Recent advances in investigating odor-taste interactions: Psychophysics, neuroscience, and microfluidic techniques

Background: There is a limited understanding of odor-taste interactions at the molecular levels about how these interactions influence flavor perception. Microfluidic technology used small volumes of fluids in the microscale channels and chambers. It has the potential to provide high throughput assays as well as manipulate organ-on chips models to simulate the complex interaction of organs in the body.Scope and approach: This review discusses the progress and limitation of psychophysics, electroencephalography, and functional magnetic resonance imaging to investigate odor-induced taste perception. The application of organ-on-chip models of the nasal mucosa, oral cavity, and brain-gut axis with microfluidics is also discussed.Key finding and conclusions: Sensory results showed congruency between taste and odor affected the extent to which odor enhances taste perception. EEG and fMRI demonstrated the cross-modal interactions occur within primary sensory cortices in the brain, but the previous learning and experience are equally important.
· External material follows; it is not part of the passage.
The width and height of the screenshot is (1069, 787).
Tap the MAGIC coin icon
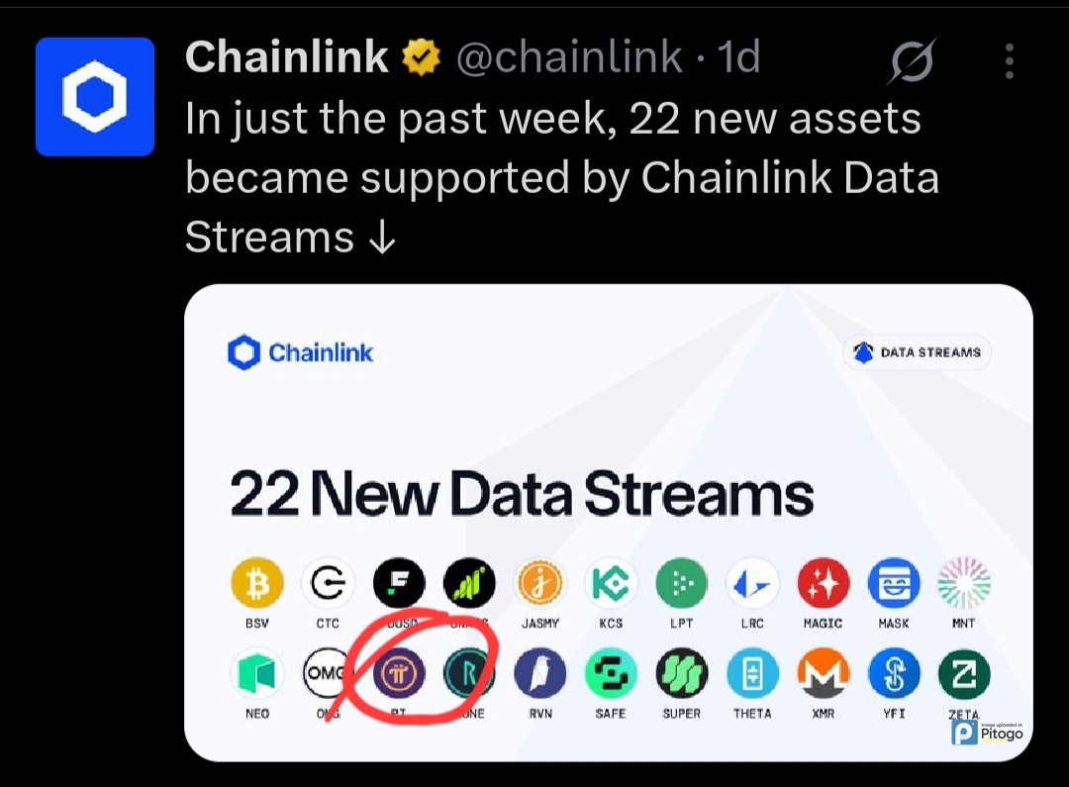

The multichannel on the microfluidics not only provides an advantage to separate macromolecules in the sample matrix but can also offer higher throughput than conventional item-by-item detection and decreases reagents and sample consumption. It is feasible to establish in vitro sensory models to investigate interactions among flavor components with olfactory/taste receptors, brain, gut, etc.

Automated summary

This article discusses the limited understanding of odor-taste interactions at the molecular levels and their influence on flavor perception. Microfluidic technology has the potential to provide high throughput assays and simulate complex interactions of body organs. Studies have shown that congruency between taste and odor affects the extent to which odor enhances taste perception. Furthermore, cross-modal interactions occur within primary sensory cortices in the brain and previous learning and experience are important factors. The use of microfluidic multichannels allows for separation of macromolecules in samples and offers higher throughput compared to conventional detection methods, making it feasible to establish in vitro sensory models to investigate interactions among flavor components and sensory organs.